Strategi Kepopuleran Pocong di Belantika Hantu Tanah Air
“Perasaan ganjil sering muncul ketika batas antara fantasi dan realita kabur, ketika kita menghadapi kenyataan yang selama ini kita anggap imajiner.” Sigmund Freud dalam bukunya The Uncanny.
ERA.id - Hampir semua teman yang saya tanya, “Hantu apa yang paling seram?” Menjawab: Pocong. Dalam kancah perhantuan Indonesia, pocong selalu menempati posisi teratas. Yang mampu menyaingi kepopulerannya mungkin hanya kuntilanak. Itu pun, boleh dibilang, masih belum sebanding dengan pocong. Bayangkan, akun @poconggg di Twitter saja punya pengikut 4 jutaan. Bahkan di era 4.0 begini namanya bisa jadi branding sendiri. Legend!
Namun, kepopulerannya itu justru menimbulkan tanda tanya besar, kok bisa ya? Apa gara-gara mayoritas penduduk Indonesia muslim? Itu mungkin bisa jadi salah satu alasan, tapi tak mencakup seluruhnya.
= = =
DAFTAR TUGAS:
1/ Perbarui sebagian teks tentang pocong: mulai dari bagian yang memuat "Strategi Kepopuleran Pocong" dan berhenti setelah "tak mencakup seluruhnya.". Tulis ulang bagian itu dengan mengganti "kuntilanak" menjadi "genderuwo".
2/ Menurut teks tentang pocong, berapa jumlah pengikut akun @poconggg di Twitter?
3/ Apakah tiap pernyataan ini sesuai dengan teks tentang pocong? Jawab ya atau tidak, lalu kutip kata-kata dari teks yang jadi penentunya.
(a) Kuntilanak disebut sebagai hantu yang mungkin bisa menyaingi kepopuleran pocong.
(b) Kutipan pembuka diambil dari buku The Uncanny karya Sigmund Freud.
(c) Mayoritas penduduk Indonesia yang muslim disebut sebagai satu-satunya alasan pocong populer.
Materi yang ada di bawah ini tidak ada hubungannya dengan teks tentang pocong.
= = =
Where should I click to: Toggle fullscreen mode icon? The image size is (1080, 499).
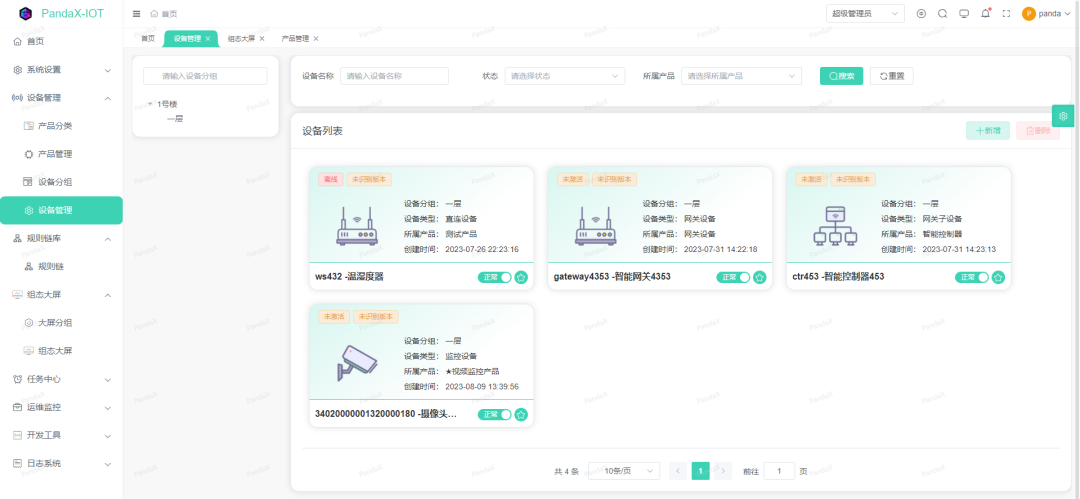tap(1006, 14)
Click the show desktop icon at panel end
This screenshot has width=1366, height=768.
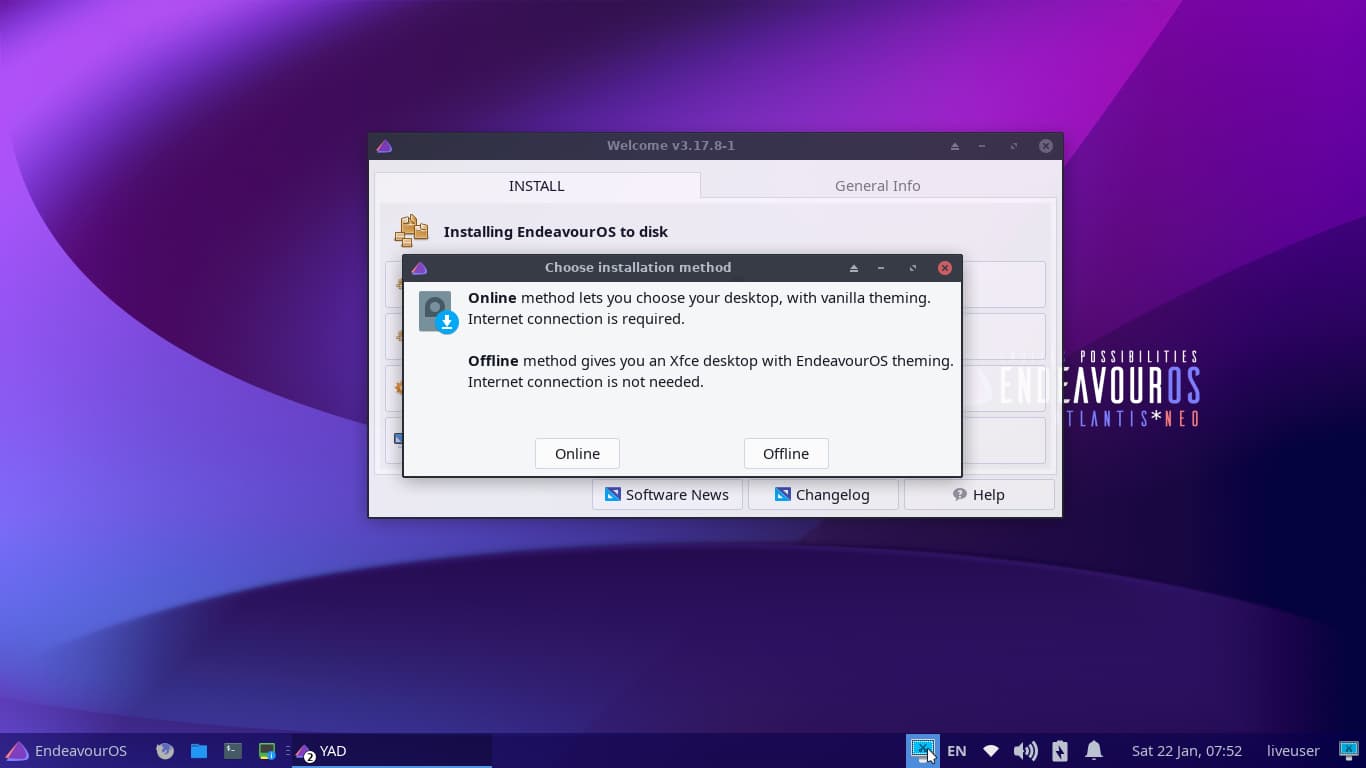tap(1348, 751)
= = =
JAWABAN TIAP TUGAS:
1/
Strategi Kepopuleran Pocong di Belantika Hantu Tanah Air
“Perasaan ganjil sering muncul ketika batas antara fantasi dan realita kabur, ketika kita menghadapi kenyataan yang selama ini kita anggap imajiner.” Sigmund Freud dalam bukunya The Uncanny.
ERA.id - Hampir semua teman yang saya tanya, “Hantu apa yang paling seram?” Menjawab: Pocong. Dalam kancah perhantuan Indonesia, pocong selalu menempati posisi teratas. Yang mampu menyaingi kepopulerannya mungkin hanya genderuwo. Itu pun, boleh dibilang, masih belum sebanding dengan pocong. Bayangkan, akun @poconggg di Twitter saja punya pengikut 4 jutaan. Bahkan di era 4.0 begini namanya bisa jadi branding sendiri. Legend!
Namun, kepopulerannya itu justru menimbulkan tanda tanya besar, kok bisa ya? Apa gara-gara mayoritas penduduk Indonesia muslim? Itu mungkin bisa jadi salah satu alasan, tapi tak mencakup seluruhnya.

2/ Sekitar 4 jutaan.

3/
(a) Ya: "Yang mampu menyaingi kepopulerannya mungkin hanya kuntilanak."
(b) Ya: "Sigmund Freud dalam bukunya The Uncanny."
(c) Tidak: "Itu mungkin bisa jadi salah satu alasan, tapi tak mencakup seluruhnya."